Too Good At Making First Serves?

Infosys ATP Beyond The Numbers shows how landing your first serve all the time can hurt your game

Can you make too many first serves?

It seems like a ridiculous question, but the more you dig into it, the more valid it becomes. First serves are the only shot in tennis that do not have a detrimental consequence if missed. It's a “freebie”.

Is making six out of 10 first serves going to help you win more matches than making seven out of 10? It seems counterintuitive, but like many myths in our sport, numbers help explain what our eyes can only guess about.

Making your first serve has always been thought of as one of the best things you can do to win a match. It’s a balancing act between going for too much and hitting a fault, or not going for it enough to maximise the ultimate first-strike weapon.

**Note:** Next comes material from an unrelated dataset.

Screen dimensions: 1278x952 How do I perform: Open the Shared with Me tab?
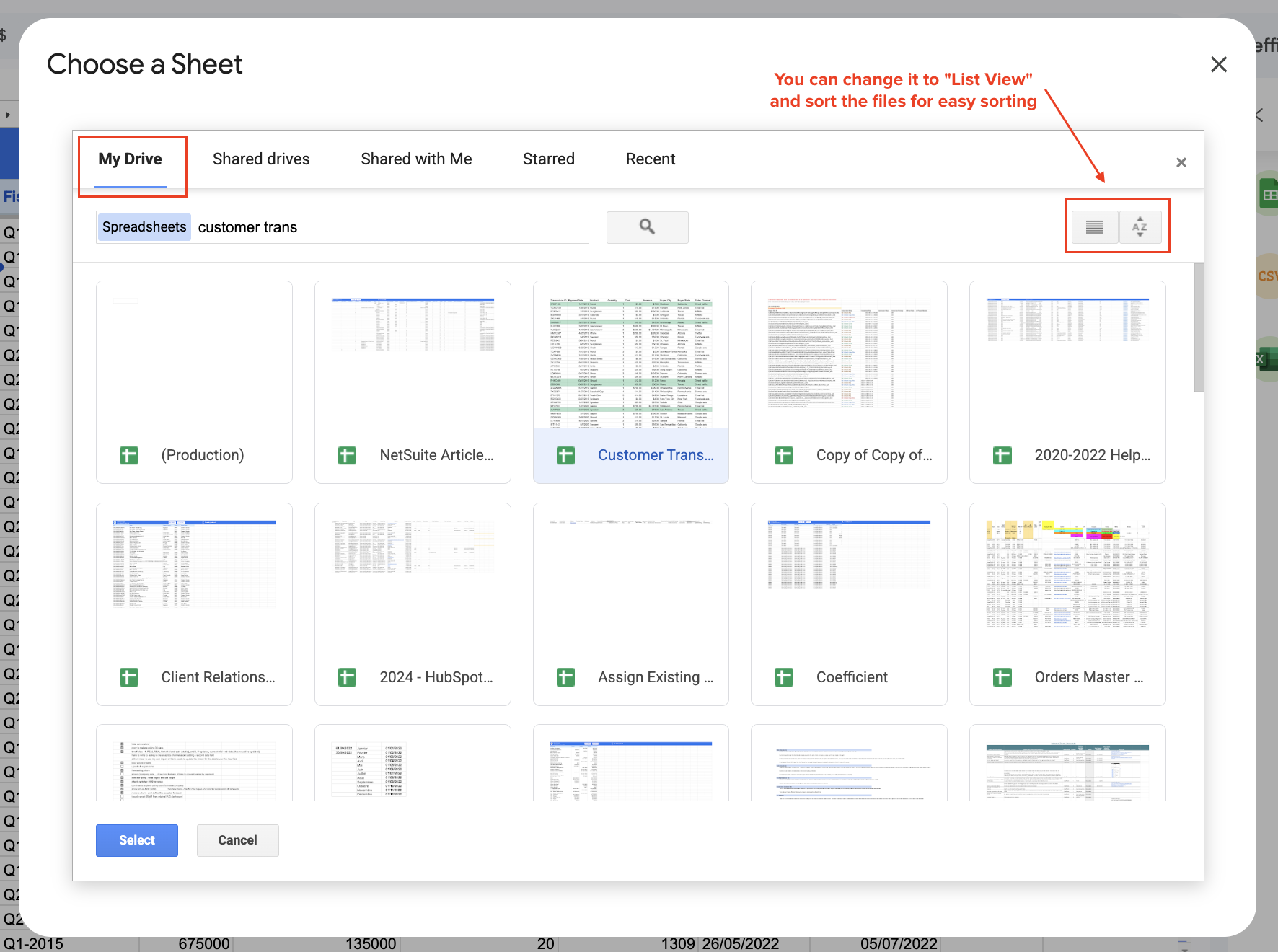click(x=416, y=159)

An Infosys ATP Beyond The Numbers analysis of first-serve percentages challenges the myth that getting a very high percentage of first serves in the box is the best thing you can do to be victorious.

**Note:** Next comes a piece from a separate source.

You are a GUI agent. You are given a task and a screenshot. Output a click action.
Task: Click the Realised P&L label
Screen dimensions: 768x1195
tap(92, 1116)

The recently completed 2016 Roland Garros is a case in point.

The leading eight players in the first-serve category made between 72 per cent and 80 per cent of their first serves. Common sense tells us that should be a good thing, but six of the eight failed to win a match. Six of the top eight in this specific category also lost in the opening round of the 2015 US Open.

At the 2016 Australian Open, things were very similar. There were 13 players who made between 67 per cent and 75 per cent of their first serves. But only one of those players made it through to the fourth round. Six lost in the second round and the other six all lost in the opening round.

Average First-Serve Percentage At Grand Slams

 Recent Grand Slams Average Tournament First-Serve Percentage
 2016 Roland Garros  62%
 2016 Australian Open  61%
 2015 US Open  58%
 2015 Wimbledon  62%
 Average  60.75%

The current players in the Top 10 of the Emirates ATP Rankings produce a variety of first-serve averages based on their individual playing styles but combine to produce an average very similar to the rest of their peers.

First-Serve Percentages of Top 10 Players

 Ranking Player Past 52 Weeks Career
  Novak Djokovic  66.6%  64.8%
 2 Andy Murray 61.2% 58%
 3  Roger Federer 63.7% 61.9%
 4 Rafael Nadal 70.6% 68.9%
 5  Stan Wawrinka 56.6% 57.6%
 6  Kei Nishikori 60.8% 61%
 7 Dominic Thiem 61% 58.7%
 8 Tomas Berdych 56.3% 57.9%
 9 Milos Raonic 62.4% 62.5%
 10  Richard Gasquet 62.4% 61.7%
  Average 62.1% 61.8%

Making five out of 10 seems to be clearly not enough.

Making six out of 10 is much closer to the ideal ratio, with the elite level players just a percentage point or two above that. Making seven out of 10 typically means you are not hitting it big enough, although there will certainly be some matches where that is advantageous.

Yes, you can make too many first serves. Overall, too many first serves in the box means consistency is trumping power with the game’s most powerful shot, and the “penalty-free” benefits of the first serve are not being maximised. The metrics identify that right around six out of 10 is where professional players like to be to in order to win the most matches possible.